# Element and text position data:
+ + + + + + +

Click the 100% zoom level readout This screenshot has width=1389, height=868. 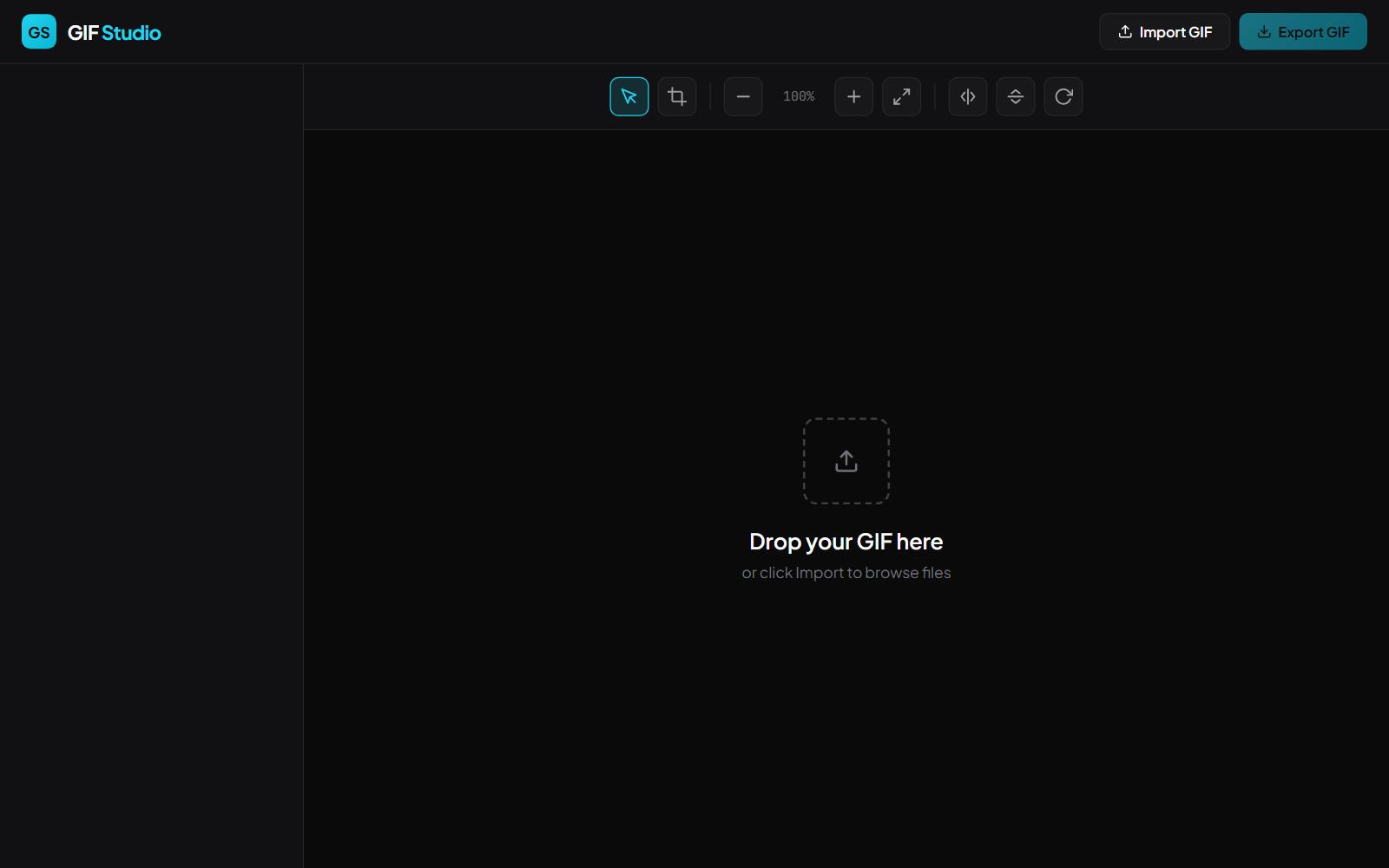pyautogui.click(x=799, y=96)

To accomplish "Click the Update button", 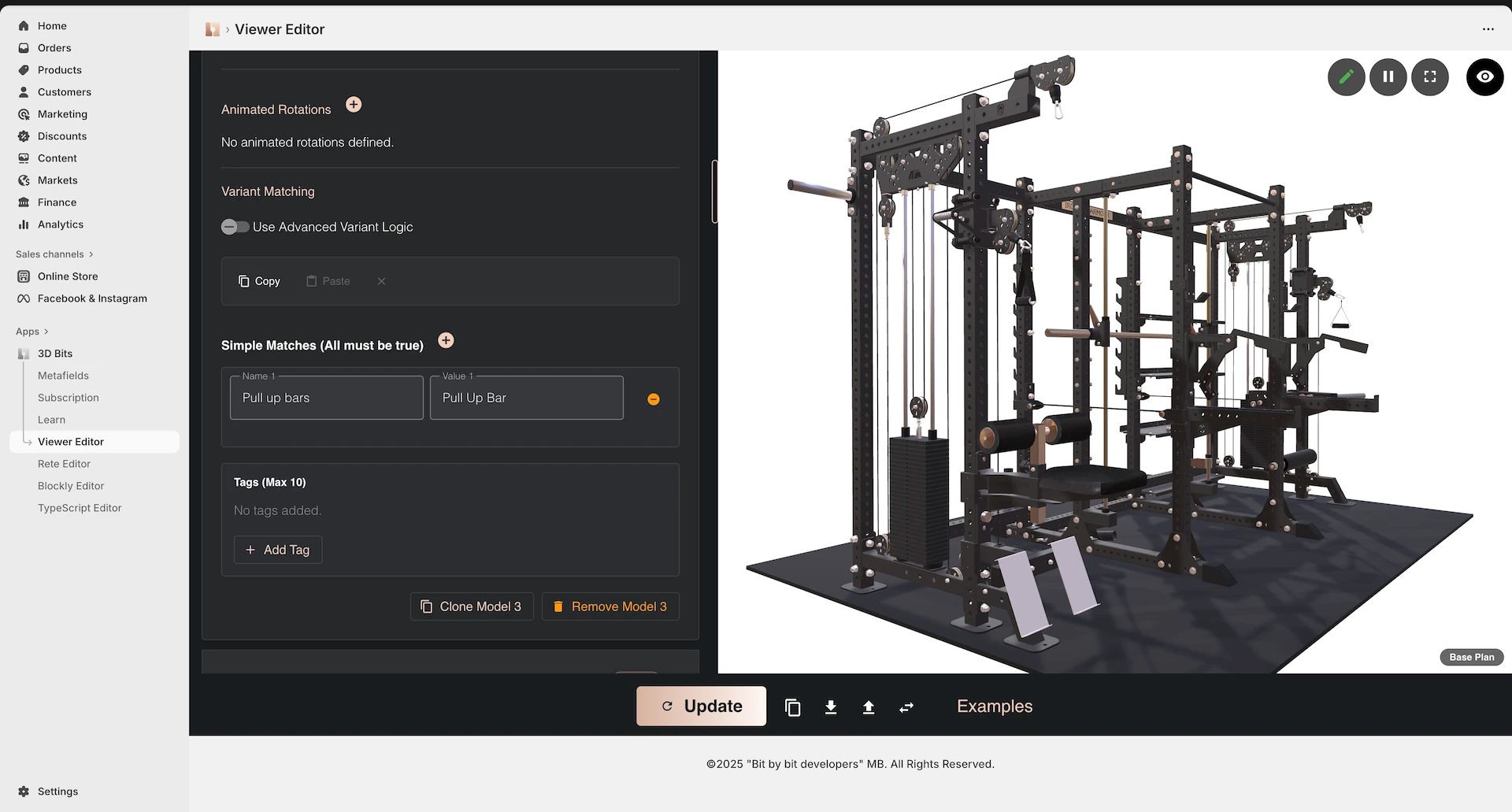I will (x=701, y=706).
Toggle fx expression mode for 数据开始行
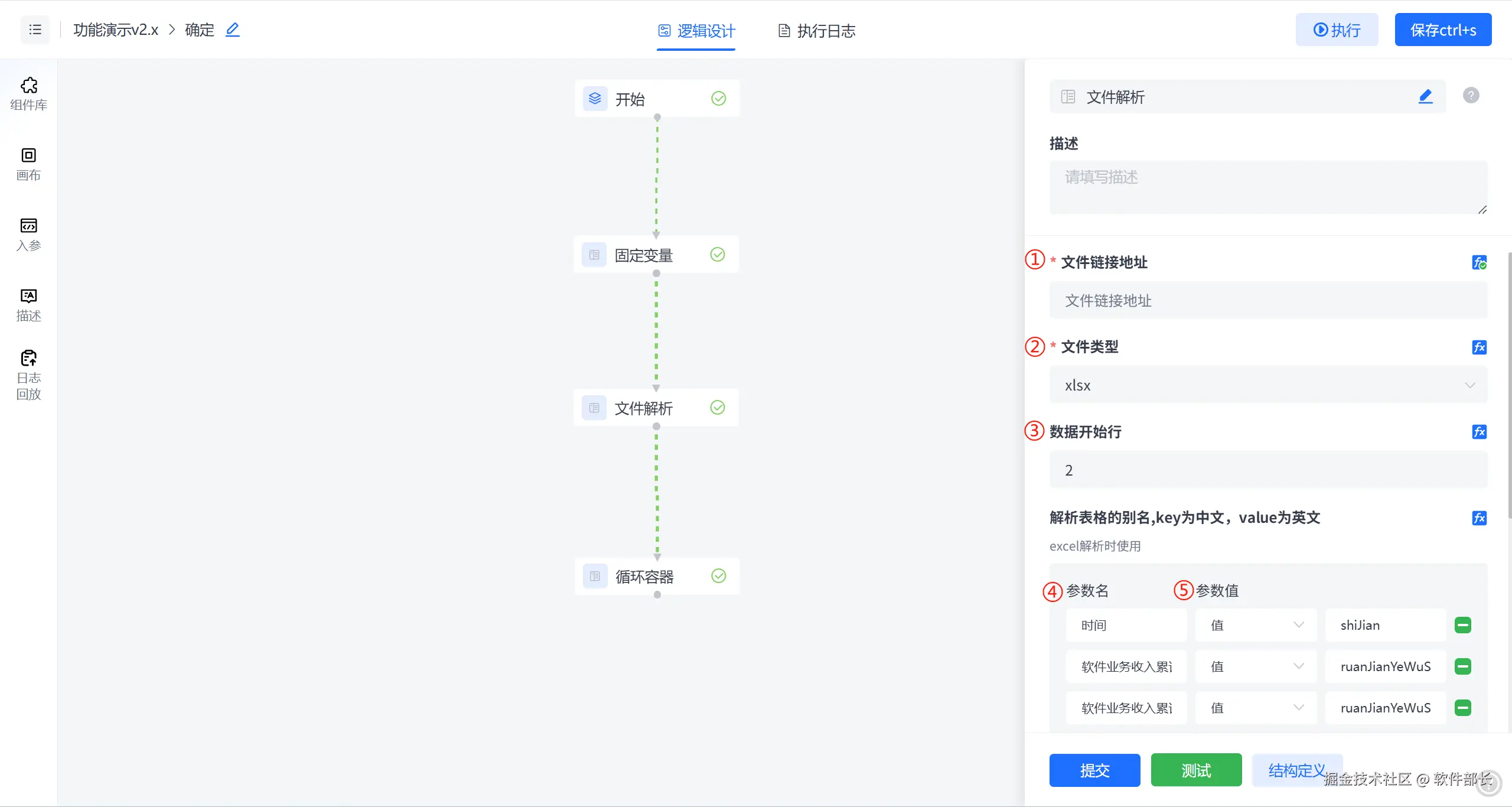 [x=1479, y=432]
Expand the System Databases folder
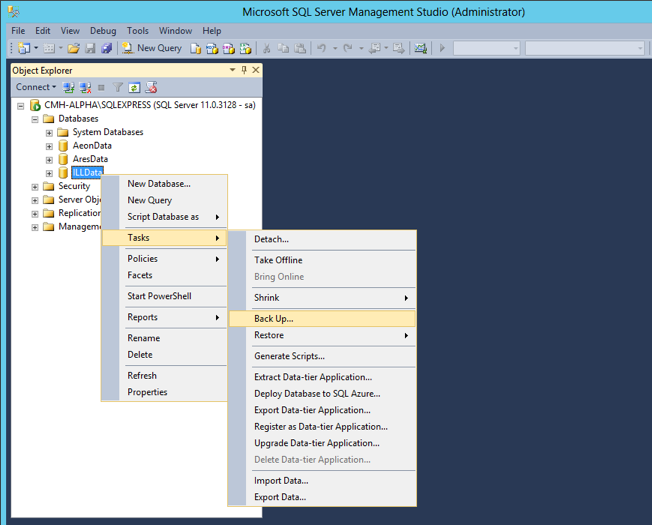The image size is (652, 525). tap(49, 132)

+ + + + + + +

# Problem details:
Copy the rows word for word, starting at the line that contains "Toggle fx expression mode for 数据开始行" and continuing through the last row. Leave out the pictures.

# Result below:
Toggle fx expression mode for 数据开始行
 [x=1479, y=432]
Expand the System Databases folder
The image size is (652, 525). tap(49, 132)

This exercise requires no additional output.